In the listing below, locate the lines bearing the word "table". Copy every one of them.
------------
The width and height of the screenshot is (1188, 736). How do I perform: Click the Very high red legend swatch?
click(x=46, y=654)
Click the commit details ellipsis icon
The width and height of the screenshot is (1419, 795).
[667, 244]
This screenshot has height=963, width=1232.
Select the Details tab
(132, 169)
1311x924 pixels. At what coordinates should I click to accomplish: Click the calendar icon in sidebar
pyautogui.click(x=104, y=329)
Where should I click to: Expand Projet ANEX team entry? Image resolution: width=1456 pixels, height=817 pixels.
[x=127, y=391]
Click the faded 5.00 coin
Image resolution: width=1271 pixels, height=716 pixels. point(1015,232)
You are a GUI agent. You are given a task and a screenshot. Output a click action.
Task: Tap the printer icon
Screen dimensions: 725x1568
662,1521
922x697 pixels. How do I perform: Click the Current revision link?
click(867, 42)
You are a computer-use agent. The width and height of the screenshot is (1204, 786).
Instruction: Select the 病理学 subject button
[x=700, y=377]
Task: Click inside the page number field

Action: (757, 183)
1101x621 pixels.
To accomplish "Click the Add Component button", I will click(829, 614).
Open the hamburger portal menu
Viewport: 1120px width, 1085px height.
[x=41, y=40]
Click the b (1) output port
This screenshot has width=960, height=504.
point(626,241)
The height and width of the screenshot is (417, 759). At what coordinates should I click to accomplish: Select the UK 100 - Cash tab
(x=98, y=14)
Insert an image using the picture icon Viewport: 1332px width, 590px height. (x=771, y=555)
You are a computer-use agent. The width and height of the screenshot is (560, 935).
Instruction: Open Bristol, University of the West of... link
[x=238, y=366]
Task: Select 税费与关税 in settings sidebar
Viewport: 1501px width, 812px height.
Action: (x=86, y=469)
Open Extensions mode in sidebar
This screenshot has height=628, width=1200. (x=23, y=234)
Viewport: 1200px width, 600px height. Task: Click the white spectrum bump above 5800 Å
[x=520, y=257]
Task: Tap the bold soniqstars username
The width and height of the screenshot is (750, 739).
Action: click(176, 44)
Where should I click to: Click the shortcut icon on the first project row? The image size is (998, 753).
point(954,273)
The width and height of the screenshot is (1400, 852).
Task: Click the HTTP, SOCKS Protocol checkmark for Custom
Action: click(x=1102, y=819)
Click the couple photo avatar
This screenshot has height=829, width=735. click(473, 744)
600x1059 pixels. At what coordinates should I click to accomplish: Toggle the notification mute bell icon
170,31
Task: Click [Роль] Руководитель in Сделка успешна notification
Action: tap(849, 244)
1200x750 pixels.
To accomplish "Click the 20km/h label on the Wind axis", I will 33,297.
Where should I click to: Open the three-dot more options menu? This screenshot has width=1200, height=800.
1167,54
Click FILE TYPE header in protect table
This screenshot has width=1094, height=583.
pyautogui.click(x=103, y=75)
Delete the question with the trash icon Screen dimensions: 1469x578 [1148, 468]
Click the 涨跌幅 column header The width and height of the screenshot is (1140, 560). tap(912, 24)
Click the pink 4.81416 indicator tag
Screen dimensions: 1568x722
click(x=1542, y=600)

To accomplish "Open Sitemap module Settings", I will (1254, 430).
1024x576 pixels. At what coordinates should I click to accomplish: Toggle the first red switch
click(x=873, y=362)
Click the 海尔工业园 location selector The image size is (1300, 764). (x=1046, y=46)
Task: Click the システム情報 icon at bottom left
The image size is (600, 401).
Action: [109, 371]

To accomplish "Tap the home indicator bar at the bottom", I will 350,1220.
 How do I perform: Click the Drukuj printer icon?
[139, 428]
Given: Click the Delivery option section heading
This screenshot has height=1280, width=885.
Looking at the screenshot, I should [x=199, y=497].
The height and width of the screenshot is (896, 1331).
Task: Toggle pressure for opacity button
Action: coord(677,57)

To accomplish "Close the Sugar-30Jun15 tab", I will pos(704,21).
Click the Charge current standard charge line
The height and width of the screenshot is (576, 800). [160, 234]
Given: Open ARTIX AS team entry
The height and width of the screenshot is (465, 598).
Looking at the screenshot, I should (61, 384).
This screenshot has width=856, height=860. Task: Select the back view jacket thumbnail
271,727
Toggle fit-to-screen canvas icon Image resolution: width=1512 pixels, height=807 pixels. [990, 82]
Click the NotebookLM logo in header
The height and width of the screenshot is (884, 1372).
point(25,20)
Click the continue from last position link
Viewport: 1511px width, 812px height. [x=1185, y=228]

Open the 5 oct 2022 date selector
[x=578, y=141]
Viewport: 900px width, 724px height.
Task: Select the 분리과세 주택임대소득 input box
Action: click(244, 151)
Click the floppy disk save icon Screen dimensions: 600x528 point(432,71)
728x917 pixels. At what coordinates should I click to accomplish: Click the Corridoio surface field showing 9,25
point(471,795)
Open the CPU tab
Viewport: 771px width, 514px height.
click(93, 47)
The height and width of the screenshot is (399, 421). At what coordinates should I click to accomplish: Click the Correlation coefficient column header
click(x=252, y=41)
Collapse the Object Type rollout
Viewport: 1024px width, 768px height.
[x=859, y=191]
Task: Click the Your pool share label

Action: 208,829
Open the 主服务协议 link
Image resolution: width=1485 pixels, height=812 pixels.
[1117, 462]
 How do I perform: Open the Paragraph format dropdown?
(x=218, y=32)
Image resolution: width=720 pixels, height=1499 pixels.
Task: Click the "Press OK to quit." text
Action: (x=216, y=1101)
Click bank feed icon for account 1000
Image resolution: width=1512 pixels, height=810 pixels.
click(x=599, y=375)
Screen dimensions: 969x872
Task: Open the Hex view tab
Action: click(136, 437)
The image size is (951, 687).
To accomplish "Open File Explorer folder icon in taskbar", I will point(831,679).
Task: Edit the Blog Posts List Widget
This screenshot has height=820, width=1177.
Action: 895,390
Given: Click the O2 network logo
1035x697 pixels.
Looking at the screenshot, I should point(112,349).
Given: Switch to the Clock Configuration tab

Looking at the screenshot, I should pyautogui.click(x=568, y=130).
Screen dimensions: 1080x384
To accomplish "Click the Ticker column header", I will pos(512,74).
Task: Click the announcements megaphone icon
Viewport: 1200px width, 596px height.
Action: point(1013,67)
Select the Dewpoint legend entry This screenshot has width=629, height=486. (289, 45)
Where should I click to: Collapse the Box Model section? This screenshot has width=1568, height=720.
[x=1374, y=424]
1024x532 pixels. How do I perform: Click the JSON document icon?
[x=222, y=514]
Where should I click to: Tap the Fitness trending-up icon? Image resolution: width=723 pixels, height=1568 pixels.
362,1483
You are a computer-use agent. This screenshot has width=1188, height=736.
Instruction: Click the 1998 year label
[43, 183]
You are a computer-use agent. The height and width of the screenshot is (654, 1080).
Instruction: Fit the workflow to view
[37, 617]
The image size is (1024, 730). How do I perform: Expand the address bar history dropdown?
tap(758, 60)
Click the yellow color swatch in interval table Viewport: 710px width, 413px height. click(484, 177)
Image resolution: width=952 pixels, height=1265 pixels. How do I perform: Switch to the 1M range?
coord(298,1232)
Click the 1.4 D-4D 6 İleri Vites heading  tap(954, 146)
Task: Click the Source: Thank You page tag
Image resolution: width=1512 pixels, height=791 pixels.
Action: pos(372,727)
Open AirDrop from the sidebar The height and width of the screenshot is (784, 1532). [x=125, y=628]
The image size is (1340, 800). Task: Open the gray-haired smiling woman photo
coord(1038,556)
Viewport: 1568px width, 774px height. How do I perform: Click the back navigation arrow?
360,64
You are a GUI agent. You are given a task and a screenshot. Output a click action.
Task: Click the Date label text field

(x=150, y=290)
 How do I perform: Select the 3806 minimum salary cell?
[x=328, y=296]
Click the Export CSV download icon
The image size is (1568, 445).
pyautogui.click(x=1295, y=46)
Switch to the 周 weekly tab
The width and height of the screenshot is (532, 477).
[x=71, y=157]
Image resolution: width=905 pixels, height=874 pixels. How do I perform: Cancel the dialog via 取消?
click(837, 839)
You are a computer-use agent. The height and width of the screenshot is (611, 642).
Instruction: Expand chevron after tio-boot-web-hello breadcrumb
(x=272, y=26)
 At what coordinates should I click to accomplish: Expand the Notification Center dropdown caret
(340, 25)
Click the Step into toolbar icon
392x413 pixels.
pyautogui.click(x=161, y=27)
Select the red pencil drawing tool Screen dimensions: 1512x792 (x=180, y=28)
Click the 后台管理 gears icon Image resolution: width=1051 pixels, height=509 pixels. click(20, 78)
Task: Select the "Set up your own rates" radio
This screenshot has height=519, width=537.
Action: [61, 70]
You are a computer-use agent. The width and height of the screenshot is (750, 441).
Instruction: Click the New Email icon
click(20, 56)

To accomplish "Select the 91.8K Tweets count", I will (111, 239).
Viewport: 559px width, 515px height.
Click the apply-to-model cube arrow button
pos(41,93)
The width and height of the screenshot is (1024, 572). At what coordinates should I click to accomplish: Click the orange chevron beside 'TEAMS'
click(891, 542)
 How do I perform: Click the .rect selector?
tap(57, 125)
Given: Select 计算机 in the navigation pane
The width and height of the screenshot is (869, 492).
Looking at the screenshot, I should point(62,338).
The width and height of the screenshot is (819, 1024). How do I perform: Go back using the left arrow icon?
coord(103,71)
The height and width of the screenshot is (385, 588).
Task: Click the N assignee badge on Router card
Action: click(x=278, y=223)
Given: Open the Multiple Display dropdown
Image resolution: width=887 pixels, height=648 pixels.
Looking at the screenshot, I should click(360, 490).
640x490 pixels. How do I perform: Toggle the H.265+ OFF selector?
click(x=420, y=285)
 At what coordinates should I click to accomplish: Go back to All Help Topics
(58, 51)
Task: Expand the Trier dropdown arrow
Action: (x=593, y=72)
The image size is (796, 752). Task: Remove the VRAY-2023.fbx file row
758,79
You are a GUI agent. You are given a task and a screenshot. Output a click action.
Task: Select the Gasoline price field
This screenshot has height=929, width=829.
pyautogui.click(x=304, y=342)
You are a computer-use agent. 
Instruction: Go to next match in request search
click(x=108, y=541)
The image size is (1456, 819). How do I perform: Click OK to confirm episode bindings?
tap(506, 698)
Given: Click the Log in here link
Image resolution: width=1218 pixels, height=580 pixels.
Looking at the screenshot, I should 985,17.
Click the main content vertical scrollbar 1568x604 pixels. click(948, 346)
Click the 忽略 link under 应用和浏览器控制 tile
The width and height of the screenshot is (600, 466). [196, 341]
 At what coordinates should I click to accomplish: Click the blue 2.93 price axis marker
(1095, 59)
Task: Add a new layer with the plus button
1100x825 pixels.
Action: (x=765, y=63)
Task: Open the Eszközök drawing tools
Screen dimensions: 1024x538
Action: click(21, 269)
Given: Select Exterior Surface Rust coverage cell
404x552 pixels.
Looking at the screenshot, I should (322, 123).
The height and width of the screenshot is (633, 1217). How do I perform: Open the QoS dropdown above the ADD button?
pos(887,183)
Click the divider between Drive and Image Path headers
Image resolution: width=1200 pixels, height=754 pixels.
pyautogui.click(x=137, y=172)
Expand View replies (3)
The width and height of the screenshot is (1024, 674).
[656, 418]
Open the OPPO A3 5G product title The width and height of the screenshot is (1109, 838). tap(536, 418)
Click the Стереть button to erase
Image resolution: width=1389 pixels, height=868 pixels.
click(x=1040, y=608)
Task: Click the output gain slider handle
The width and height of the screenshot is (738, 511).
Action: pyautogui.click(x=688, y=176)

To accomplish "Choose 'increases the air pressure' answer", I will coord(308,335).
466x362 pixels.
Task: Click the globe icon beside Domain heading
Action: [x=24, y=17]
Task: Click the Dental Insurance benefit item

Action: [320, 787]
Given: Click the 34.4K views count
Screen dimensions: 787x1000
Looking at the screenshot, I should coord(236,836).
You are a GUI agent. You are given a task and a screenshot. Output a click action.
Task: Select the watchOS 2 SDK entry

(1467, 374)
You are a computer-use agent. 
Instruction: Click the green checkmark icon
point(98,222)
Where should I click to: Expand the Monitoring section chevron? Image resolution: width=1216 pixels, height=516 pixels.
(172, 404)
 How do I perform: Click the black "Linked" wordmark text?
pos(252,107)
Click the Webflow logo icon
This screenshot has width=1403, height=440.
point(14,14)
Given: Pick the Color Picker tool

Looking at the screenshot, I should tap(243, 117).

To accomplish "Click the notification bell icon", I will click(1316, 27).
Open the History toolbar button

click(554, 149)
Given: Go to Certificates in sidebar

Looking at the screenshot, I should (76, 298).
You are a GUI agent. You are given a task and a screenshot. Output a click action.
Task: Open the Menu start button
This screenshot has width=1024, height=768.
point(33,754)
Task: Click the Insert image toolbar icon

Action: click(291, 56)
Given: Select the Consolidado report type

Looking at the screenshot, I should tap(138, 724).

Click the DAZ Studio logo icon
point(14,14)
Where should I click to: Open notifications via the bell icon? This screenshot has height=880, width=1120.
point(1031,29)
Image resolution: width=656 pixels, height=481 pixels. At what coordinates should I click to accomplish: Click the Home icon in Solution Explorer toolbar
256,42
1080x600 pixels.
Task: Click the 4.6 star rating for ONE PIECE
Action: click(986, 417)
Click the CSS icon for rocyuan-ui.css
------------
*Solution to this task:*
Click FILE TYPE header in protect table
Click the yellow color swatch in interval table Viewport: 710px width, 413px height. click(484, 177)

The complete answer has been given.